As summer approached, I started to understand what Beijing had meant to me all the Summers that I was here. It was protection, and it was Home. I remember taking all the English literature books from my studies at Durham back to the home in Dongdan, Beijing to read over the summers, of which I accomplished very little.

Dongdan was always the refuge I took from parents who were unstable in their behaviour and unsteady in their affection. It was like going from the Garden of Eden to a Hell-like existence, and then back again.

I used to envy other people the steadiness they had in their lives, because I never felt like I had any in mine.

Rejection and stuff

The first thing I know about insecurity is that the people who feel it need to find an object who is beneath them. It seems that without this object the person with the insecurity cannot function.

I don’t know how people get this way.

And they cannot get judged. And I think that is the root of their sadness, as well. And they are afraid of people who are authentically themselves. Those who are not afraid of those who are authentic are probably not insecure or sad. I didn’t understand this for at least the first twenty-five years of my life.

As I shed the layers of myself over the last seven years or so, I’ve had to let a lot of the bad stuff die.

I feel like when you feel like you don’t feel good enough you feel the need to tear others down, and you cannot be happy for another’s happiness. And another facet would be the inability to let things go, as you hold on to them so tightly the other end is about to burst, or will burst.

And overachieving was part of it. I didn’t realise that the elitism was so serious, and that it was a sign of real low self-esteem. And always expecting the worst, and the inability to wish others well.

And the most terrifying prospect of all is loss of love.

I have a really fat aunt. She’s really fat. And I think it’s perfectionism that made her fat – I know this sounds stupid. And I think perfectionism made me a cool kid – even though that sounds incredibly stupid to say. I wonder if cool people never like themselves much, because that’s why they have a need to be so cool. I always looked down on a bunch of people who I thought was uncool during my university years, for their clean-cut and clear image.

But now I also see that that fat is a kind-of armor. But I also had that armor for so many years. And armor was a way to put oneself second. Or it is a way to put oneself second, still.

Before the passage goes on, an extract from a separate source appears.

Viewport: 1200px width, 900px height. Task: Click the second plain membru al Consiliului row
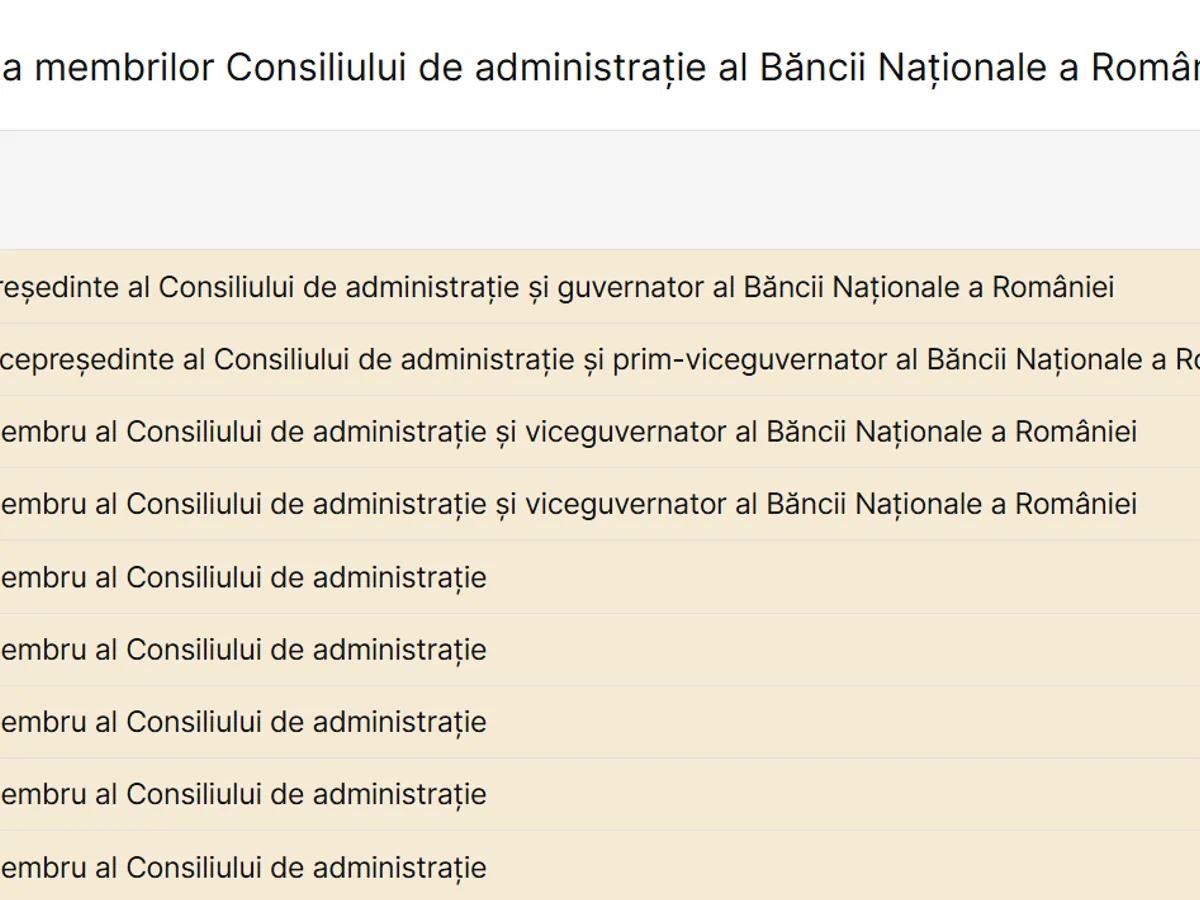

Forgetting that You Were Loved

So Irretrievably Broken

That’s when I realised I had to slough off some of these layers to become myself again, or maybe even myself for the first time. And in some weird (or great) way I’ve felt more like myself than ever before. Which is funny because of the giant shadow that my grandmother casts over me. And I don’t really know if I can ever come out from under that shadow.

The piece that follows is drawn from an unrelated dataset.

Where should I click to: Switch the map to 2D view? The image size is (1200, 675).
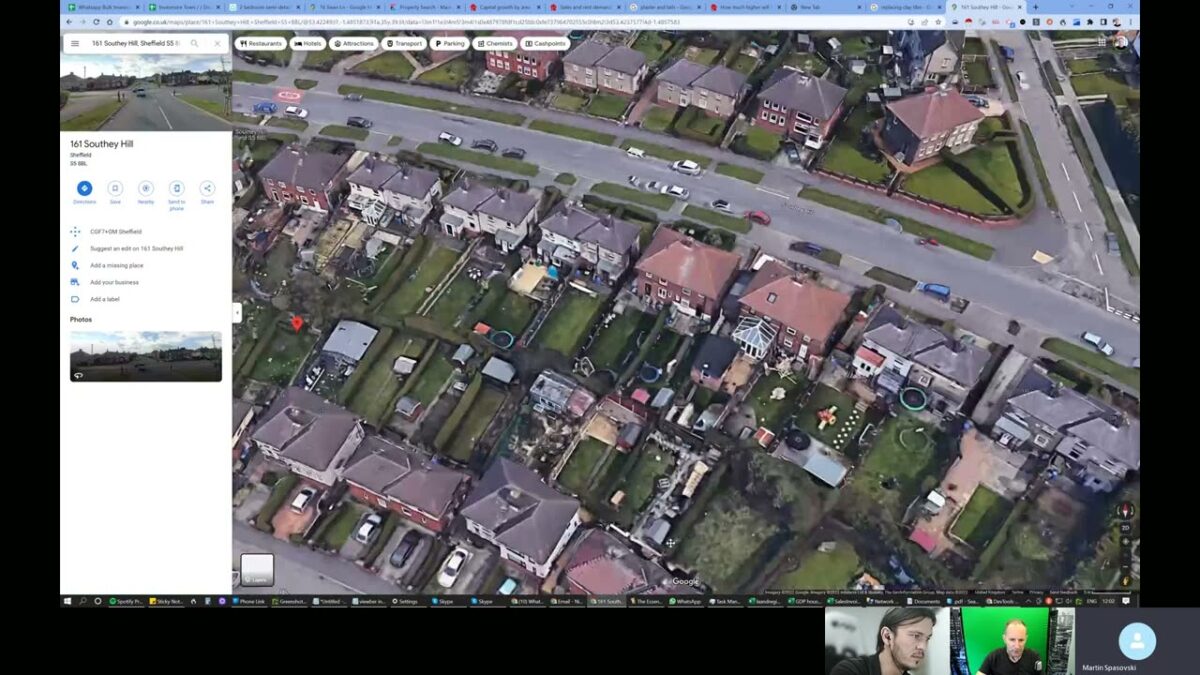coord(1125,527)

There seems to be one way out, however. I had such terrible anxiety before at losing my grandmother, and I had to overcome that anxiety, with help. In some ways I had to wipe the past clean, but that is a privilege that not everyone enjoys or can enjoy: There are often too many entanglements and too much obligation and politeness for most people to do so or want to do so. But I think it was actually a blessing in disguise. Sometimes the things that we’re supposed to talk about don’t get spoken about. It took all my strength not to run away from things. And also to realise that sometimes loyalty is bullshit. I think I woke up to my life.

One of the loyalties; family. I hav several, or had several. There was my grandmother and grandfather’s family here in Beijing, my grandmother’s family in British-owned Malaya, and my parents, then there were what was essentially my adoptive British family in the U.K.

I don’t know if having this many loyalties was good for me, because it split me up and took me in different directions. But it also meant that I had many loyalties, and many sides to please, in an ever-shifting parade of family members. Arguably this made me a great people-pleaser (of which I was) but also a beautiful lizard who could shift into whatever pattern it was required of me at the time, and of the time that it is required. It has been a beautiful blessing for my work, and indeed, social life, but a terrible blow to the rest of my life.